Ai venditori, per accrescere l’autostima e la motivazione, veniva imposto di partecipare di continuo a “corsi di formazione e aggiornamento”. Durante i corsi, hanno poi accertato le forze dell’ordine, i venditori “Erano sottoposti a violenza psicologica e, in alcuni casi, anche fisica”. Chi non riusciva a fare proseliti era portato in una località tra la Romagna e le Marche dove era obbligato a compiere “riti di purificazione”, a raccontare i dettagli della propria vita privata. Come se non bastasse i venditori erano anche scherniti e obbligati a svolgere delle “punizioni”. Prove che umiliavano psicologicamente e fisicamente i malcapitati.

La truffa
Le fiamme gialle però già da un anno prima del servizio di canale5 tenevano sotto controllo la “Tucker Energy Saving” e, in seguito ad una perizia degli inquirenti, l’Italia intera scoprì di essere stata truffata.
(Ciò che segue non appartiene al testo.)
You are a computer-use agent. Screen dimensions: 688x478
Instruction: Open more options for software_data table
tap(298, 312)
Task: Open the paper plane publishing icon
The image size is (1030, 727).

Quello che era sempre stato pubblicizzato come il tubo “magico” non abbatteva affatto né i consumi né i costi né l’inquinamento. Questo aggravò ancora di più la posizione dei due coniugi a capo dell’azienda che vennero arrestati per “associazione per delinquere finalizzata alla truffa e alla violenza privata”. In manette finirono anche altri sei dipendenti dell’azienda.

Sponsor della Nazionale
Pensate che il gruppo Tucker, a quel tempo, sponsorizzò persino la Nazionale italiana di calcio e l’ex Palavobis di Milano. Così ancora oggi, dopo 11 anni, navigando su internet è possibile imbattersi nel sito web dell’azienda ( tuckerfunziona.com) dove il gruppo racconta la sua verità dei fatti. I due coniugi campeggiano sorridenti e soddisfatti sulla home-page, mentre chi è cascato nella truffa, rimettendoci dignità o denaro non ha alcuna possibilità di recuperare un solo euro.